Although some children are better behaved than others, children who repeatedly and persistently violate rules and the rights of others in ways inappropriate for their age have a conduct disorder. The problem usually begins in late childhood or early adolescence and is more common among boys than girls. Evaluation of conduct must take the child's social environment into account. Misconduct developed by children as an adaptation to life in war-torn areas, settings of civil unrest, or other highly stressed environments is not a conduct disorder.
In general, children with a conduct disorder are selfish, do not relate well to others, and lack an appropriate sense of guilt. They tend to misperceive the behavior of others as threatening and react aggressively. They may engage in bullying, threatening, and frequent fights and may be cruel to animals. Other children with conduct disorder damage property, especially by setting fires. They may be deceitful or engage in theft. Seriously violating rules is common and includes running away from home and frequent truancy from school. Girls with conduct disorder are less likely than boys to be physically aggressive; they typically run away, lie, abuse substances, and sometimes engage in prostitution.

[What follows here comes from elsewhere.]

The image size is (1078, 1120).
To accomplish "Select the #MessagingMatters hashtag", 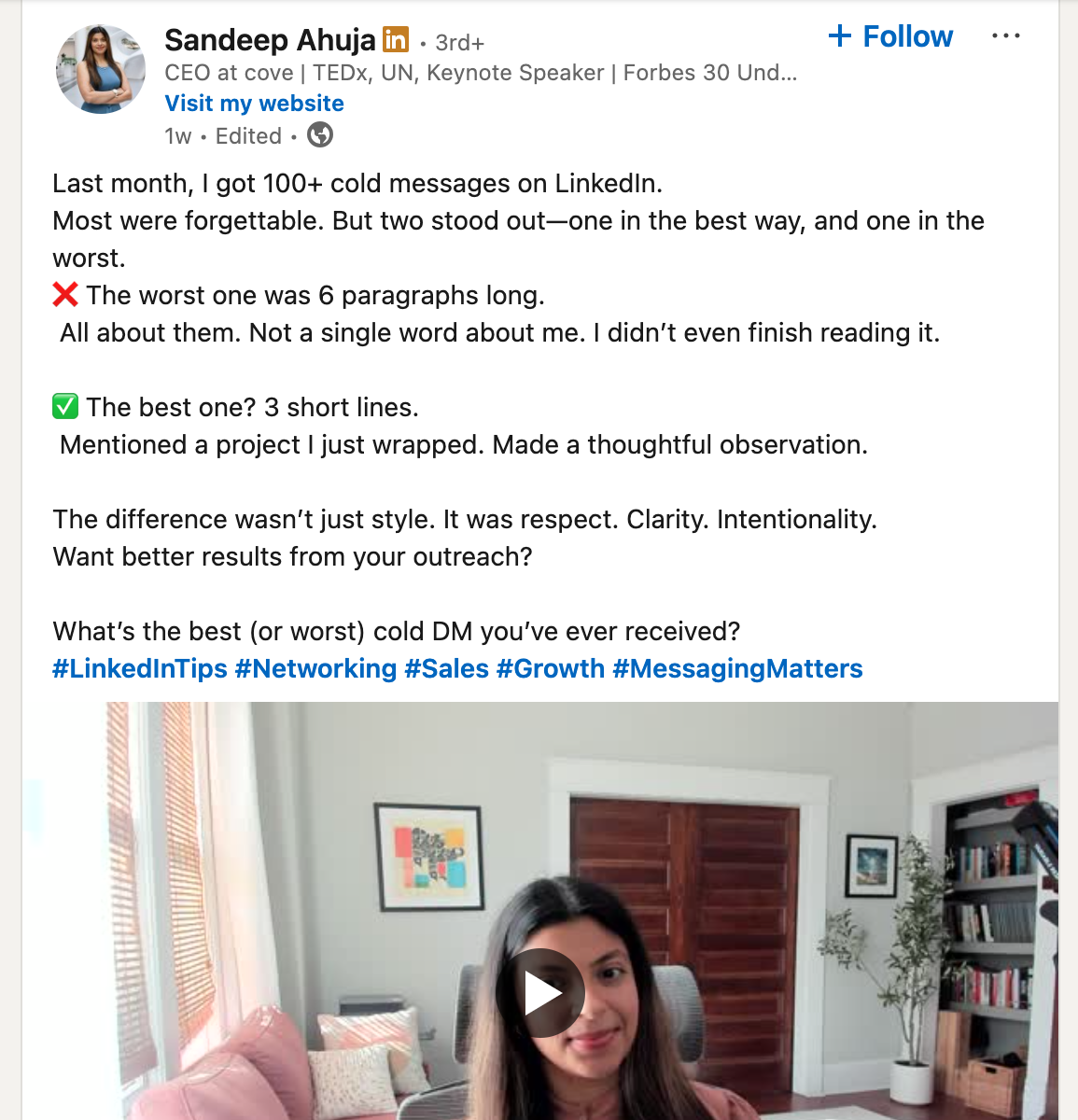I will tap(738, 668).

About half of the children with conduct disorder stop such behaviors by adulthood. The younger the child is when the conduct disorder began, the more likely the behavior is to continue. Adults in whom such behaviors persist often encounter legal trouble, chronically violate the rights of others, and are often diagnosed with antisocial personality disorder (see Personality Disorders: Antisocial Personality ).
Treatment is very difficult because children with conduct disorder rarely perceive anything wrong with their behavior. Often the most successful treatment is to separate the child from a troubled environment and to provide a strictly structured setting, in either a mental health or a juvenile justice setting.